Monika Lechleitner1, Heidemarie Abrahamian, Mario Francesconi

  • 1Interne Abteilung, Landeskrankenhaus Hochzirl, Hochzirl, Österreich. monika.lechleitner@tilak.at

Wiener Klinische Wochenschrift
|December 20, 2012
PubMed
Summary
This summary is machine-generated.

These guidelines detail preventive care, diagnosis, and treatment for diabetic foot syndrome, focusing on high-risk individuals without current ulcers.
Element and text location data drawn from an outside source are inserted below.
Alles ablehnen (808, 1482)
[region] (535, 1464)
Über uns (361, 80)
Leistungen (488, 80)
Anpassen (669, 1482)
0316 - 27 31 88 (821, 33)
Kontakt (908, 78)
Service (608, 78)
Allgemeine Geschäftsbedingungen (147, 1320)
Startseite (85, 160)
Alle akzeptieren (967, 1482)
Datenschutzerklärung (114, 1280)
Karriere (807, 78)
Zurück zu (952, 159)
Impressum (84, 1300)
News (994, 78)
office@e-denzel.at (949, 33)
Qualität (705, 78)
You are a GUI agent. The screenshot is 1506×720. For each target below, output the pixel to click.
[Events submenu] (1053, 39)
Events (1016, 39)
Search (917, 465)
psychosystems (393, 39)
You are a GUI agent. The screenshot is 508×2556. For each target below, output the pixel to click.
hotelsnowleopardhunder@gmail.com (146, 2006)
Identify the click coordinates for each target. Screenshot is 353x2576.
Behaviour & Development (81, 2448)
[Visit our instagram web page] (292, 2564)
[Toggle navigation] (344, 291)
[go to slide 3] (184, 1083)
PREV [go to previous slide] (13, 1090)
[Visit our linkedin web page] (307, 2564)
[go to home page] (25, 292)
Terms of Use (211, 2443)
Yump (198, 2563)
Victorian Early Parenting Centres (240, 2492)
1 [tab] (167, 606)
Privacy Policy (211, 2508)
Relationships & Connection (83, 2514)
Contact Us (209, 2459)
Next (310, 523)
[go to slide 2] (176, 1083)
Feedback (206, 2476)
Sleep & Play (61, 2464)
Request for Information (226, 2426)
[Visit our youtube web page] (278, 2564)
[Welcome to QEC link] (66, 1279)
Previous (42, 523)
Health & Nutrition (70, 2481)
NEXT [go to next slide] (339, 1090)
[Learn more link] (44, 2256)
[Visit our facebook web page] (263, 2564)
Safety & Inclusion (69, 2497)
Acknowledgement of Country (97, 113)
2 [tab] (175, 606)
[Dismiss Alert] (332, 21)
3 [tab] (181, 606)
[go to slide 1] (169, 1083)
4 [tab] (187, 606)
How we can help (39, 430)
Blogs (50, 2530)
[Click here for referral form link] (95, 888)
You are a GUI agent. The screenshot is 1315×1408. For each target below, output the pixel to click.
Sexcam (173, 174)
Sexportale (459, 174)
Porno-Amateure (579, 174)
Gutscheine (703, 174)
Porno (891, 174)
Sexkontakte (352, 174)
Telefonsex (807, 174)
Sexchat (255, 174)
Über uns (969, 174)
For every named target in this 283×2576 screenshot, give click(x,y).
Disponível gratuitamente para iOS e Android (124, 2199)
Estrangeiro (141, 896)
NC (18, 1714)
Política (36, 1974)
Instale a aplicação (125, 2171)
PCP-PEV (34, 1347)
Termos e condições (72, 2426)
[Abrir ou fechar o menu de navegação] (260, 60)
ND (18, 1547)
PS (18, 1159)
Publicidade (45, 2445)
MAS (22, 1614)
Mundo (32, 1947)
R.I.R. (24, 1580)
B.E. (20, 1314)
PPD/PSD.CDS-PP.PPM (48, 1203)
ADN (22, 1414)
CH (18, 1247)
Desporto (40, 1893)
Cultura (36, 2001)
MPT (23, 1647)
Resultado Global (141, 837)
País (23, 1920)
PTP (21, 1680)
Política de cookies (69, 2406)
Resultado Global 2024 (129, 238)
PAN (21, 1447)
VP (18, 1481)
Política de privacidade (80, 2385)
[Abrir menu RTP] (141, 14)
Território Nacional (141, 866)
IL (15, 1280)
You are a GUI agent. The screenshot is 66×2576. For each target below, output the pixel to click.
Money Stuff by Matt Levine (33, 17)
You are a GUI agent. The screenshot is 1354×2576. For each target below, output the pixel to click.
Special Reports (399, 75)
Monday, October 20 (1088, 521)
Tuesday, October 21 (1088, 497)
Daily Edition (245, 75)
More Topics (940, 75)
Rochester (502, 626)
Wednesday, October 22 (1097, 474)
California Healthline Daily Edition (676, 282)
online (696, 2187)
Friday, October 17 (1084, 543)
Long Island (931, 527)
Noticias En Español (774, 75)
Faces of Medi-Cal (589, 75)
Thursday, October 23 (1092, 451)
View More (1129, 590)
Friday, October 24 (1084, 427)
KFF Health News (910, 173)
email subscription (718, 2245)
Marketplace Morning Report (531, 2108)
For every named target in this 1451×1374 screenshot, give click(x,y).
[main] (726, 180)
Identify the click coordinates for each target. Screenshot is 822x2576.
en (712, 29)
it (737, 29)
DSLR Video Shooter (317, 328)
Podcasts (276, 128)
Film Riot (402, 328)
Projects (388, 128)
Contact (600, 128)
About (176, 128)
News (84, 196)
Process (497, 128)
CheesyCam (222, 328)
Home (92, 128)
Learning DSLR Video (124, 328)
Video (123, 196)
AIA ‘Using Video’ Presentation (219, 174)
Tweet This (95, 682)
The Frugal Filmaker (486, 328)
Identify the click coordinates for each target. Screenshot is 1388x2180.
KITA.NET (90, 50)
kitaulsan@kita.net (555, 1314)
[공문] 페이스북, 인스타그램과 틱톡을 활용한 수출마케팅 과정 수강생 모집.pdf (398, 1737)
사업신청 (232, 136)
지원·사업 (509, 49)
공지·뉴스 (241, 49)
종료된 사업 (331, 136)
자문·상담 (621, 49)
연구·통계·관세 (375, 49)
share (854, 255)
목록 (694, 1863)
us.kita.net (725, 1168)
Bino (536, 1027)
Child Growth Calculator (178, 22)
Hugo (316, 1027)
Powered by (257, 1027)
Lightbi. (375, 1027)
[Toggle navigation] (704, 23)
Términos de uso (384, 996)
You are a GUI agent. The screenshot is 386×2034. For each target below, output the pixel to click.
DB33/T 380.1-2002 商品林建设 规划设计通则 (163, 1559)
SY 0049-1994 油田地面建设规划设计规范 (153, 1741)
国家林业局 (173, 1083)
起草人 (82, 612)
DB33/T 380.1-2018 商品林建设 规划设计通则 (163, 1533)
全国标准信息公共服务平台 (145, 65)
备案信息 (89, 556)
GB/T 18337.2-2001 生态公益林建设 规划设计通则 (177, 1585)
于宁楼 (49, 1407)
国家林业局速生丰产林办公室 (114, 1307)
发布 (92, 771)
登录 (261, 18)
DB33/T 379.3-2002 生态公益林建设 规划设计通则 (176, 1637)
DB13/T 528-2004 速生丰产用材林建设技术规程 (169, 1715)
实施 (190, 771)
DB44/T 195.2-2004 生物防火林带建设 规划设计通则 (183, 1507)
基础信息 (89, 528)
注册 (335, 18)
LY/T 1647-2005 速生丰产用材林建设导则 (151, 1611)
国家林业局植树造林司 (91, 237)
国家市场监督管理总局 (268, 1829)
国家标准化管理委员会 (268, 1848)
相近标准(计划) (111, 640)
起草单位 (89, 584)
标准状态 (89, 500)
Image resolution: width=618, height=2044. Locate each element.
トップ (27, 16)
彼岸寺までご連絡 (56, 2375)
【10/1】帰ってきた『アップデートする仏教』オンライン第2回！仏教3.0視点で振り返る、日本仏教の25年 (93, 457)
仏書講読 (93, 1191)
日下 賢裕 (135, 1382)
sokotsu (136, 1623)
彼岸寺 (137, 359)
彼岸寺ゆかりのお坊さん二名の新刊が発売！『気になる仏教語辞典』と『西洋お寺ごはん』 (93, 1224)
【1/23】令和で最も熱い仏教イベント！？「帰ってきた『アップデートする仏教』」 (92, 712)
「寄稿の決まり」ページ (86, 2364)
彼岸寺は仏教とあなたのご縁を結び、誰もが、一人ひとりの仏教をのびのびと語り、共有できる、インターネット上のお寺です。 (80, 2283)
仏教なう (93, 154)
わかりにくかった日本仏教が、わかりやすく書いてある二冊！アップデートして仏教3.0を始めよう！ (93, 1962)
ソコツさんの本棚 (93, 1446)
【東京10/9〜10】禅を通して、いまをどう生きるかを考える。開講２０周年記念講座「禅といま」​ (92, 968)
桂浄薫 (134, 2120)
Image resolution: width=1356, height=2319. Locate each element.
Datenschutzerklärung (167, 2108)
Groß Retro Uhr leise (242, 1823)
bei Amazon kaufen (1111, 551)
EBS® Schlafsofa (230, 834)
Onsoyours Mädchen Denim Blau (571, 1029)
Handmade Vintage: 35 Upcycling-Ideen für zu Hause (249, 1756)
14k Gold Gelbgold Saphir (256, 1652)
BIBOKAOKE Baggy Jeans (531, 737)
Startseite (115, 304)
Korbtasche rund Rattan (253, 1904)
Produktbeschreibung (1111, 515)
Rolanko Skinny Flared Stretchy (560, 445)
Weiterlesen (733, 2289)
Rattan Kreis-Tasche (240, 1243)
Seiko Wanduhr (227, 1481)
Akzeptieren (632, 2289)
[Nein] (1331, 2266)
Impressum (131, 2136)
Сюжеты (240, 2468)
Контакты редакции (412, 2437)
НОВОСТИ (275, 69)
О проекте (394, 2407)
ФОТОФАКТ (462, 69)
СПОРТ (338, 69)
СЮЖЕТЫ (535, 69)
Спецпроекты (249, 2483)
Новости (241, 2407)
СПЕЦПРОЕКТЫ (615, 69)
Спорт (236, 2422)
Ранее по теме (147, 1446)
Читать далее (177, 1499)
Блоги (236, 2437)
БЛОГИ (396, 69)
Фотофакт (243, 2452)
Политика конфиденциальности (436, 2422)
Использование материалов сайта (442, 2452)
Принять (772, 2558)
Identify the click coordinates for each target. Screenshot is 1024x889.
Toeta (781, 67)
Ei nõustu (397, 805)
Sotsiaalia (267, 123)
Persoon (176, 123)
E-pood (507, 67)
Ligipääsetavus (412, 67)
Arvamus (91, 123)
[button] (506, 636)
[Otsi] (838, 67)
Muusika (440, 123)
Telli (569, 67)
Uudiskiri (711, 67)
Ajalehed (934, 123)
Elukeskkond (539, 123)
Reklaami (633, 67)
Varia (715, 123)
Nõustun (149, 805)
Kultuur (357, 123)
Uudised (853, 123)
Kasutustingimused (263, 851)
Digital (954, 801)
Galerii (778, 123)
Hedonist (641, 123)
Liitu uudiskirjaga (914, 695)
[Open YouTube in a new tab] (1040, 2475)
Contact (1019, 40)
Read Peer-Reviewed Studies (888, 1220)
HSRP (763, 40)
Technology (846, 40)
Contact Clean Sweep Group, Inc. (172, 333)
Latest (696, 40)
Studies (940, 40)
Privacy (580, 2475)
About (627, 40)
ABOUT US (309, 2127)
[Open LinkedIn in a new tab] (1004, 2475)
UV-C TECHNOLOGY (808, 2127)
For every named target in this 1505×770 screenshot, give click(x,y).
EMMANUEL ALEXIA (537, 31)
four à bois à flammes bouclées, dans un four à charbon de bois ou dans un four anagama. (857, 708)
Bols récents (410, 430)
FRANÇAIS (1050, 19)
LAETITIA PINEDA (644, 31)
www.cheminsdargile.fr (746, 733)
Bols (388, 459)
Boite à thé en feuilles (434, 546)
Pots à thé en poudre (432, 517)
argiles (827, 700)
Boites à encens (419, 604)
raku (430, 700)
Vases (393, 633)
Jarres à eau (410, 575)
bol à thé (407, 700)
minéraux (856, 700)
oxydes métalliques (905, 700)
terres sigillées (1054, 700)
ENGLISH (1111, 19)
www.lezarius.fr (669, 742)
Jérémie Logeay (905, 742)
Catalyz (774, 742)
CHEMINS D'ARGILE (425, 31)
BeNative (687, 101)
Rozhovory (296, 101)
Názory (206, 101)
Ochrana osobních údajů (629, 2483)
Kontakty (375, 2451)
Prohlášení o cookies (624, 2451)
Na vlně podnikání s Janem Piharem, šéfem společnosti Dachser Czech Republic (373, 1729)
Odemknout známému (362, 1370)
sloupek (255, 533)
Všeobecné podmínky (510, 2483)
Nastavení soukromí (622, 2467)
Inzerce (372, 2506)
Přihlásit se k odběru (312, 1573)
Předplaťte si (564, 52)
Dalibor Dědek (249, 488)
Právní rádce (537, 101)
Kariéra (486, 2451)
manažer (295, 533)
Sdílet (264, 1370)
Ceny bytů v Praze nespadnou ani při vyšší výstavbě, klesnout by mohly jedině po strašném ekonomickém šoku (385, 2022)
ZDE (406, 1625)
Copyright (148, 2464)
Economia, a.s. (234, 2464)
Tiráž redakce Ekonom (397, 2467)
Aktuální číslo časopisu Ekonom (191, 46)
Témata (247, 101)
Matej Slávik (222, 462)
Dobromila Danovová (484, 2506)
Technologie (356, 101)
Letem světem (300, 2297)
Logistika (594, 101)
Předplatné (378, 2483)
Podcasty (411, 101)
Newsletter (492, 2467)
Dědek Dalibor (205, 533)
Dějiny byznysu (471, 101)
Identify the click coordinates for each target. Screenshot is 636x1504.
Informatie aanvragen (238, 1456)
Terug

Early screening and management are crucial for preventing serious foot complications in diabetes patients.

Related Experiment Videos

Area of Science:

  • Diabetology
  • Podiatry
  • Preventive Medicine

Context:

  • Diabetic foot syndrome presents significant challenges in diabetes management.
  • Risk factors include diabetic neuropathy, peripheral vascular disease, bone deformity, and altered biomechanics.
  • Guidelines are needed for proactive care in non-ulcerated, high-risk diabetic populations.

Purpose:

  • To establish comprehensive guidelines for the preventive care, diagnosis, and treatment of diabetic foot syndrome.
  • To provide a decision pathway for managing diabetic patients with increased risk or existing foot injuries.
  • To focus on screening methods and clinical care recommendations for diabetic individuals without current foot ulcers.

Summary:

  • The guidelines cover preventive strategies, diagnostic approaches, and treatment protocols for diabetic foot syndrome.
  • Key risk conditions such as neuropathy, vascular disease, and biomechanical issues are addressed.
  • Emphasis is placed on screening and clinical management for diabetics at high risk of foot complications, even in the absence of ulcers.

Impact:

  • Improved patient outcomes through early detection and intervention for diabetic foot syndrome.
  • Reduced incidence of severe foot complications, amputations, and associated healthcare costs.
  • Standardized clinical practice for the management of high-risk diabetic foot conditions.